◆ **VORLIEGENDER TEXTAUSZUG**
Der Pianist und sein Double: Daniil Trifonov gastiert demnächst zweimal im Wiener Musikverein.

Foto: imago/Manfred Siebinger

Er ist ein jener raren Klassikstars, die für ihr Label noch ordentlich Kohle einfahren. Dafür werden die neuen Produkte des Umsatzbringers aber auch opulent in Szene gesetzt: Für den Trailer zu seiner letzten CD Destination Rachmaninow: Departure ließ man eine Dampflok samt alten Pullman-Wagons durch die Rockies pfauchen. Der Pianist, zum pittoresken Landstreicher umgestylt, entdeckt im Salonwagen (offene Zugfenster, wachelnde weiße Vorhänge) per Zufall einen zeitgenössischen Konzertflügel der Luxusklasse. Kitschalarm! Da ist das Coverfoto des Silberlings – Trifonov im Anzug mit nachdenklichem Blick in einem edlen historischen Zugabteil – dann doch deutlich stilvoller ausgefallen.

Wenn der große Sergej Rachmaninow in den USA auf Tournee war, ließ er an die Reisezüge einen eigenen Wagon samt Flügel anhängen – ach, es waren eben andere Zeiten. Daniil Trifonov benutzt für seine Konzertreisen selbstverständlich den Flieger, und das nicht gerade selten. Seit der Russe 2011 den Tschaikowsky-Wettbewerb gewonnen hat, ist er die meiste Zeit des Jahres unterwegs. Etwa 130 Konzerte habe er seitdem im Schnitt jährlich gespielt, erzählt Trifonov beim Gespräch in einem trendigen Innenstadthotel in der Nähe der Albertina.

Weniger Konzerte, mehr komponieren

Ein Blick in sein Kalendarium verrät: Allein im ersten Halbjahr 2019 interpretiert der 27-Jährige acht verschiedene Konzerte für Klavier und Orchester, er gibt Soloabende, spielt Kammermusikkonzerte und Liederabende. "Für die nächste Saison plane ich allerdings ein Semi-Sabbatical", verrät Trifonov. "Ich werde mich auf 60 Konzerte pro Saison beschränken. Denn ich möchte an neuem Repertoire arbeiten, Bachs Die Kunst der Fuge und die dritte Sonate von Brahms. Und ich möchte komponieren."

Trifonov arbeitet im Moment an einem Liederzyklus für Bariton und Klavier, er vertont hierfür Gedichte von Vladimir Nabokov, Joseph Brodsky und Arseni Tarkowski, dem Vater des berühmten Filmregisseurs Andrei Tarkowski. "Bei der Komposition denke ich natürlich an Matthias Goerne, mit dem ich viel musiziere. Und ich arbeite auch an einem Doppelkonzert für Klavier und Violoncello – die Orchestrierung ist noch nicht abgeschlossen."

◆ **BEREITGESTELLTES MATERIAL**

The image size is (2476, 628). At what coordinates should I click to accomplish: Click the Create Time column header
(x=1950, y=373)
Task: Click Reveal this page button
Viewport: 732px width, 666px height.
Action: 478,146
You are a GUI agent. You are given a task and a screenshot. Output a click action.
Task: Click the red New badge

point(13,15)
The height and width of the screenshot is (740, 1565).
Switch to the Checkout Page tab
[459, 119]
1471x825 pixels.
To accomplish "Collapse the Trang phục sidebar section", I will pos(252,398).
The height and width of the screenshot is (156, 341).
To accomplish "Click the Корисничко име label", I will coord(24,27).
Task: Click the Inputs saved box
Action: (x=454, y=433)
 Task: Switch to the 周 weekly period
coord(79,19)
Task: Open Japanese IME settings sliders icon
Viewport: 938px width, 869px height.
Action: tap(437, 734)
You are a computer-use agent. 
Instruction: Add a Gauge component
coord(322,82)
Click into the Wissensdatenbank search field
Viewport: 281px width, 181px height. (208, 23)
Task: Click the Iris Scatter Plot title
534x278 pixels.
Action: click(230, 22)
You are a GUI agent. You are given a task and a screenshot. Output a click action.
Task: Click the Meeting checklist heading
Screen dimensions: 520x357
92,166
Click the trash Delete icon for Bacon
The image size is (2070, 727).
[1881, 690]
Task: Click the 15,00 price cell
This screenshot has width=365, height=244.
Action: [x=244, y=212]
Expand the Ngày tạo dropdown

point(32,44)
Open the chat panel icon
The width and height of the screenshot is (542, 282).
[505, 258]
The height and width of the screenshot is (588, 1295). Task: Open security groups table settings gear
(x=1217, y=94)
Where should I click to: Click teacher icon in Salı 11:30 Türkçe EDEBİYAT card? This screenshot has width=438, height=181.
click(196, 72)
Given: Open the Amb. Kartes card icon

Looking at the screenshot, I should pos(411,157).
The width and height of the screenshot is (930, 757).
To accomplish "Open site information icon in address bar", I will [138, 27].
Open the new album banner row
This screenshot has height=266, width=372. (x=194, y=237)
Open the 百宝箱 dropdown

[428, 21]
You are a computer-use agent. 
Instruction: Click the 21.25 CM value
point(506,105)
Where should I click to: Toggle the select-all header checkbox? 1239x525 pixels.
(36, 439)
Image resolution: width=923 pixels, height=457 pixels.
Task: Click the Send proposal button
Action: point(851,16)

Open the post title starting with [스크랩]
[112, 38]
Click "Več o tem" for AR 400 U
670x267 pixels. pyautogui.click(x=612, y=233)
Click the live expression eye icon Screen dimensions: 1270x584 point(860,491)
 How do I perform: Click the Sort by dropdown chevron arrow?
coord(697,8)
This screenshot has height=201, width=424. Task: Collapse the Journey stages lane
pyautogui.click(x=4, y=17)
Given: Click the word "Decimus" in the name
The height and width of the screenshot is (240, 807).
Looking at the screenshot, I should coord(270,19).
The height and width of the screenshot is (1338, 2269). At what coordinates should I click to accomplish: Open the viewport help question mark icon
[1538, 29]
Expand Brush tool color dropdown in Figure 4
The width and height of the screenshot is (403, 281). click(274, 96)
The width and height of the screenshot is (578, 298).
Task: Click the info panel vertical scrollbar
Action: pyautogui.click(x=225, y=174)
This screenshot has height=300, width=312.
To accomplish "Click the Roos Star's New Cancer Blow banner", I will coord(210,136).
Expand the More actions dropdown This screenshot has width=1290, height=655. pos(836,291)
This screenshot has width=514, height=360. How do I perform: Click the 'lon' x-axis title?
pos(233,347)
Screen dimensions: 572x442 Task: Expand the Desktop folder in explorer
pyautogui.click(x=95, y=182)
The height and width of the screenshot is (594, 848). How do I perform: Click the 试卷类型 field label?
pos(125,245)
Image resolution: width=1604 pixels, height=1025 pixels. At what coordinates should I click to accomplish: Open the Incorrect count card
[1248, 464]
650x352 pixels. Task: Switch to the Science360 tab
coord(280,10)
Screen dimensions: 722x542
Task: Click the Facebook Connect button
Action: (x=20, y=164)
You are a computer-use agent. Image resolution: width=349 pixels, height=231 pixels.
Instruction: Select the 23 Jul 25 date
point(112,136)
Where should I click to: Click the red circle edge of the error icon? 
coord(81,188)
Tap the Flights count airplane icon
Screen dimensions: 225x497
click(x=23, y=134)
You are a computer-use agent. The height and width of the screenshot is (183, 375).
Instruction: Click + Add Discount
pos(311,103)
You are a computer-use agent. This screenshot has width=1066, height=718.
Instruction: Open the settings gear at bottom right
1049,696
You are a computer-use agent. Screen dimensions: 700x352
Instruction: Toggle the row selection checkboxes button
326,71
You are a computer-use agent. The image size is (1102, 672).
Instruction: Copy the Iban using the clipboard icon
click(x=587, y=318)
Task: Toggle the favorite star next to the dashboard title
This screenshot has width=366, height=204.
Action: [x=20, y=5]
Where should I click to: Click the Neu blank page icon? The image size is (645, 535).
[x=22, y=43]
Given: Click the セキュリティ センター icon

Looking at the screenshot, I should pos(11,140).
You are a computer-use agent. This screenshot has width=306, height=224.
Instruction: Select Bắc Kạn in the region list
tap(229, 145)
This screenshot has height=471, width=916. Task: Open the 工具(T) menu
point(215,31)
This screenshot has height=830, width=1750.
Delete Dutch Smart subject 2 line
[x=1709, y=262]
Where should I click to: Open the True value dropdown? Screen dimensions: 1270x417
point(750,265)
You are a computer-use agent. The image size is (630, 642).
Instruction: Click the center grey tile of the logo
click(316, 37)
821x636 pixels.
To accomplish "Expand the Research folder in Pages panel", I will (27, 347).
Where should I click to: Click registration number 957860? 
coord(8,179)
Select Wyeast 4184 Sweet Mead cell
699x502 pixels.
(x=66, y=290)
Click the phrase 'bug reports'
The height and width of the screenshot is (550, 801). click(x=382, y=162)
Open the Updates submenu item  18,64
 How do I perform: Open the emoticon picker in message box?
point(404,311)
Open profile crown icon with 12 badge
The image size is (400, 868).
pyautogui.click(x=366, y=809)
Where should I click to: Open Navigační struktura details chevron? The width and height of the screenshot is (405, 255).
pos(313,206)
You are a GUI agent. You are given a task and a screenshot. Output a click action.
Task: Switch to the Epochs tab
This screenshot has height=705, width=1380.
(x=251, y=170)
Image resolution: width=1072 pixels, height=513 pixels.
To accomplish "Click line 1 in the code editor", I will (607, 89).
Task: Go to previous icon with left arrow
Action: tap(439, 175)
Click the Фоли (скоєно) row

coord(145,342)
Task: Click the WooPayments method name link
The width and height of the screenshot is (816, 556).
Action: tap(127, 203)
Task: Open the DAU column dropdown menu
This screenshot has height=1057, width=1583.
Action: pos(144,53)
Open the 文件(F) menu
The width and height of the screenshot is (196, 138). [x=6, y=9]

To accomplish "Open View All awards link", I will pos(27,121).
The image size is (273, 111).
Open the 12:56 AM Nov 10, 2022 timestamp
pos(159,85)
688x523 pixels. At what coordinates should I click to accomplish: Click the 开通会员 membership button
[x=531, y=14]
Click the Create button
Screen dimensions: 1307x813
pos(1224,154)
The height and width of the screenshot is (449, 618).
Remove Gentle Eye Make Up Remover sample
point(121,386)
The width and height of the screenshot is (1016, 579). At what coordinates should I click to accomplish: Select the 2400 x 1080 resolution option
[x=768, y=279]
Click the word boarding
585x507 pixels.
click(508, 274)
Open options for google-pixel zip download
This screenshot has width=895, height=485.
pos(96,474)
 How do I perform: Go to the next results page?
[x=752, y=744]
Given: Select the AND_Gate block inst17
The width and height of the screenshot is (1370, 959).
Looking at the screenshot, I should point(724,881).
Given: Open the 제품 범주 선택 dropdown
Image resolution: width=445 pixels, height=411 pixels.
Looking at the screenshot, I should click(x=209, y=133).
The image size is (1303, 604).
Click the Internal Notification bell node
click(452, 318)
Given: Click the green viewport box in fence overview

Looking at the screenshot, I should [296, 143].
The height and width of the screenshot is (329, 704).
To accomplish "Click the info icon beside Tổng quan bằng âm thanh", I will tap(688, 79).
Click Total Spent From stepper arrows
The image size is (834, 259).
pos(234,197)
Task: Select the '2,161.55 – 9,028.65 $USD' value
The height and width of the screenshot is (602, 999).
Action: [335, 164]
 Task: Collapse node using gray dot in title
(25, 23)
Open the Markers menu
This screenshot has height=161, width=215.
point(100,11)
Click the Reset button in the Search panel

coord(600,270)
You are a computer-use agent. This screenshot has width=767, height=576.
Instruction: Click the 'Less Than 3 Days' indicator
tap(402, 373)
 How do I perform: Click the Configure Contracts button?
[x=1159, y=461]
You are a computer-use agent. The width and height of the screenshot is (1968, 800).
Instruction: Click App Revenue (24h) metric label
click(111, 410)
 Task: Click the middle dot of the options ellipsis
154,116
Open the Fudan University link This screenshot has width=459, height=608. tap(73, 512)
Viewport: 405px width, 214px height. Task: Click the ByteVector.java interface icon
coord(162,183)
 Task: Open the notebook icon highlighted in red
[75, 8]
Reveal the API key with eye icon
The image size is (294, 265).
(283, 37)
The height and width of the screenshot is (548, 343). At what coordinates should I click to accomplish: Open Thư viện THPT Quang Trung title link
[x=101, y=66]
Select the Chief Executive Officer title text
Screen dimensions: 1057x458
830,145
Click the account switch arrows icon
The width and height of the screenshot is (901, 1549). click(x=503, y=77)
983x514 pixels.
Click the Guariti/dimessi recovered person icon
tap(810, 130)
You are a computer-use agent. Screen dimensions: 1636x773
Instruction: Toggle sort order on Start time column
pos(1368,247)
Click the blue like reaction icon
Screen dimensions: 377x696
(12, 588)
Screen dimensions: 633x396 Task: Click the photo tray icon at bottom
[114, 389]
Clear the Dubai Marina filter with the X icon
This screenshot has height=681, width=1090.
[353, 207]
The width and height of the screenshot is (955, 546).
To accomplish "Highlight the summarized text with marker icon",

◆ **ARBEITSAUFTRAG**
Schreibe aus dem Textauszug über Daniil Trifonov den Abschnitt wortgetreu ab, der mit den Worten „Wenn der große“ beginnt und mit „Nähe der Albertina.“ endet.

◆ **ERGEBNIS**
Wenn der große Sergej Rachmaninow in den USA auf Tournee war, ließ er an die Reisezüge einen eigenen Wagon samt Flügel anhängen – ach, es waren eben andere Zeiten. Daniil Trifonov benutzt für seine Konzertreisen selbstverständlich den Flieger, und das nicht gerade selten. Seit der Russe 2011 den Tschaikowsky-Wettbewerb gewonnen hat, ist er die meiste Zeit des Jahres unterwegs. Etwa 130 Konzerte habe er seitdem im Schnitt jährlich gespielt, erzählt Trifonov beim Gespräch in einem trendigen Innenstadthotel in der Nähe der Albertina.